Labels can be added to individual observations in
animate_xy via the obs_labels argument of
display_xy. This is useful when you want to track specific
points — outliers, known cases of interest, or a named subset — as they
move through the tour.
Pass a character vector of the same length as the number of rows in your data. Each element is the label that will be drawn next to the corresponding point. Turning axes off keeps the plot uncluttered when labels are present.
Row numbers make a reasonable default label because they let you trace a point back to a specific row of your data frame.
Labelling every point can become hard to read in larger datasets. To
label only a subset, supply an empty string "" for the
observations you want to leave unlabelled.
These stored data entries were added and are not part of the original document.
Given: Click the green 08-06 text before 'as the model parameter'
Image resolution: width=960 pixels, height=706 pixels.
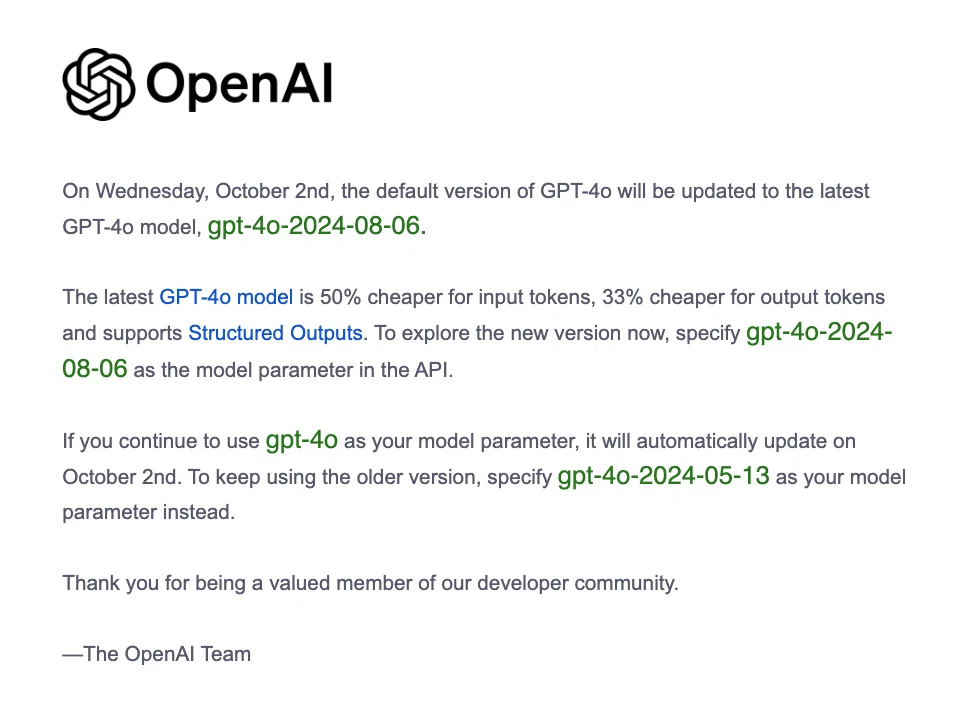Looking at the screenshot, I should pos(95,369).
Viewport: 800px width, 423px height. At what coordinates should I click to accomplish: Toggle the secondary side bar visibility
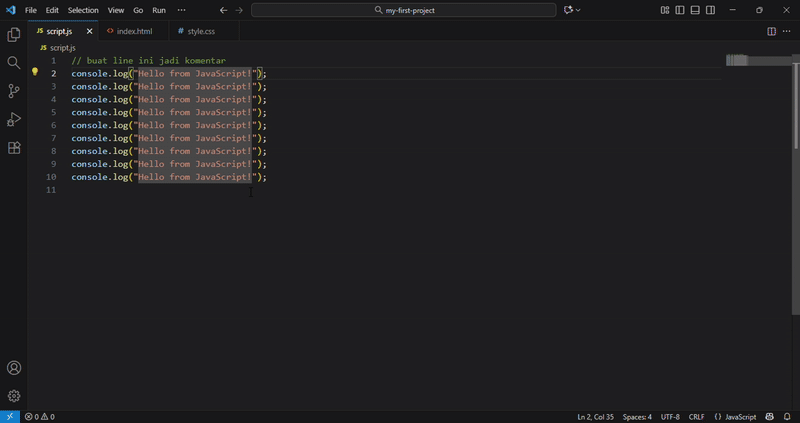(710, 10)
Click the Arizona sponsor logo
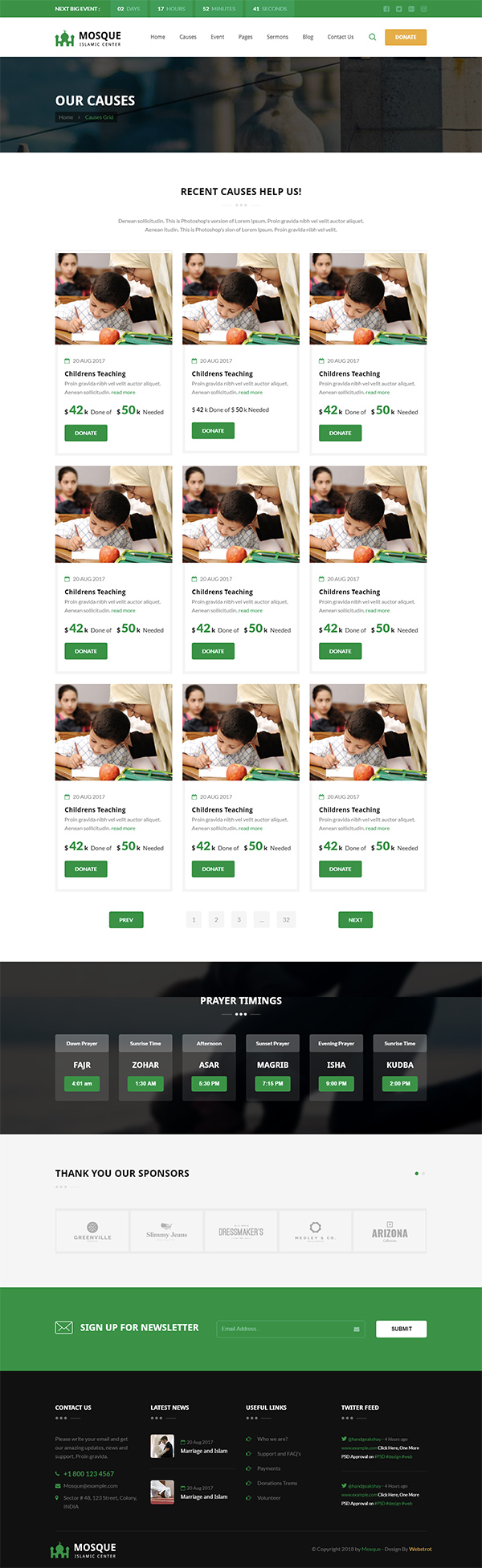The width and height of the screenshot is (482, 1568). coord(390,1232)
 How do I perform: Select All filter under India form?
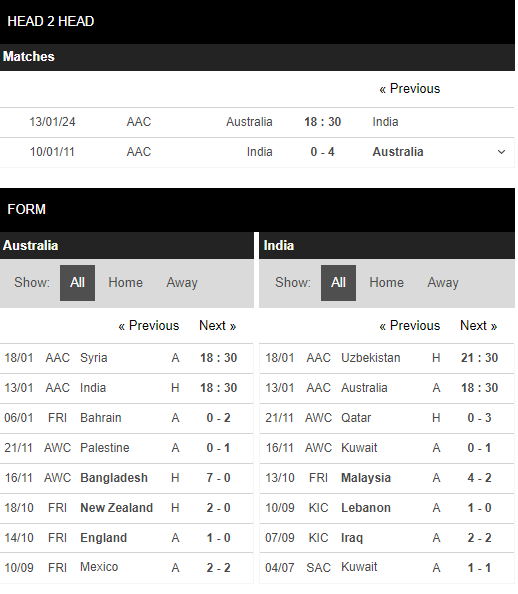tap(340, 284)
Only the non-empty strings
are drawn.
Here we label just the five most extreme outliers, identified in advance by their Mahalanobis distance:
# Find the five points furthest from the multivariate centre
d2 <- mahalanobis(flea[,1:6], colMeans(flea[,1:6]), cov(flea[,1:6]))
top5 <- order(d2, decreasing = TRUE)[1:5]
# Build a label vector: empty for most points, row number for the top 5
lbls <- rep("", nrow(flea))
lbls[top5] <- as.character(top5)
animate_xy(flea[,1:6], obs_labels = lbls, axes="bottomleft")Labels and the col argument work independently, so you
can colour by group while still labelling individual points. A common
workflow is to colour all observations by a grouping variable and then
label only the few points you want to call out by name.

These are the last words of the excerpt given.